- Required action -
The expected output is the line bearing "Viewport: 873px width, 799px height." followed by all remaining lines of the records, each restated word for word.

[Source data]

========

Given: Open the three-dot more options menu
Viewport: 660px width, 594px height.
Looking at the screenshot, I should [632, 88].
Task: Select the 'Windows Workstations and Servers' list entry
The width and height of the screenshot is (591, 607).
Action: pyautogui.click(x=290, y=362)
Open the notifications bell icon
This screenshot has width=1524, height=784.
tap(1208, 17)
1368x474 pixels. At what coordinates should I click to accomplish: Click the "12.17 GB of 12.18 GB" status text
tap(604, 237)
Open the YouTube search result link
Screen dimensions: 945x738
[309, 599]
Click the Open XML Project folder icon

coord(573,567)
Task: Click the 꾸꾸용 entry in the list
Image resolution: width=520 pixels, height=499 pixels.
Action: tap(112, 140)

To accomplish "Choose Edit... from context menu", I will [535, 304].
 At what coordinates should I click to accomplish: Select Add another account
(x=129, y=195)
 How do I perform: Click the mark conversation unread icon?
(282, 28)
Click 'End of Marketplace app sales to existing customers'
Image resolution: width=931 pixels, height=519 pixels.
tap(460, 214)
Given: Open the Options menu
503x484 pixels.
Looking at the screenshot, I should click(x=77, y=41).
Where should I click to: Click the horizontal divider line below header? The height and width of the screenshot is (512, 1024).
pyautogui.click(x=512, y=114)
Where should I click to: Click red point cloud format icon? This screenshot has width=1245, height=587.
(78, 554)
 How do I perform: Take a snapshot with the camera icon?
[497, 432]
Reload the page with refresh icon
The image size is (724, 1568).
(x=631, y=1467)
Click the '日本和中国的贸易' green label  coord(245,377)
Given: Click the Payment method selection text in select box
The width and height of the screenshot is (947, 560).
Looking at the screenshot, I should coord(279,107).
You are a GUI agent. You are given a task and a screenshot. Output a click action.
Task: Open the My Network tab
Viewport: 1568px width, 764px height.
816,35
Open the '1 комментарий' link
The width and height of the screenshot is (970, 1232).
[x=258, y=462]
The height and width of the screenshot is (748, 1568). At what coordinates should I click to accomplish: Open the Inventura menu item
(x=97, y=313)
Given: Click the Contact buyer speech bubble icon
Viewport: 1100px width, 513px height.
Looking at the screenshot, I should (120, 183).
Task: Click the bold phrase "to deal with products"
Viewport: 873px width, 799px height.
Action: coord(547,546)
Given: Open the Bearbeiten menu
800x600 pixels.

========

- Completed exercise -
Viewport: 873px width, 799px height.
Action: coord(547,546)
Given: Open the Bearbeiten menu
800x600 pixels.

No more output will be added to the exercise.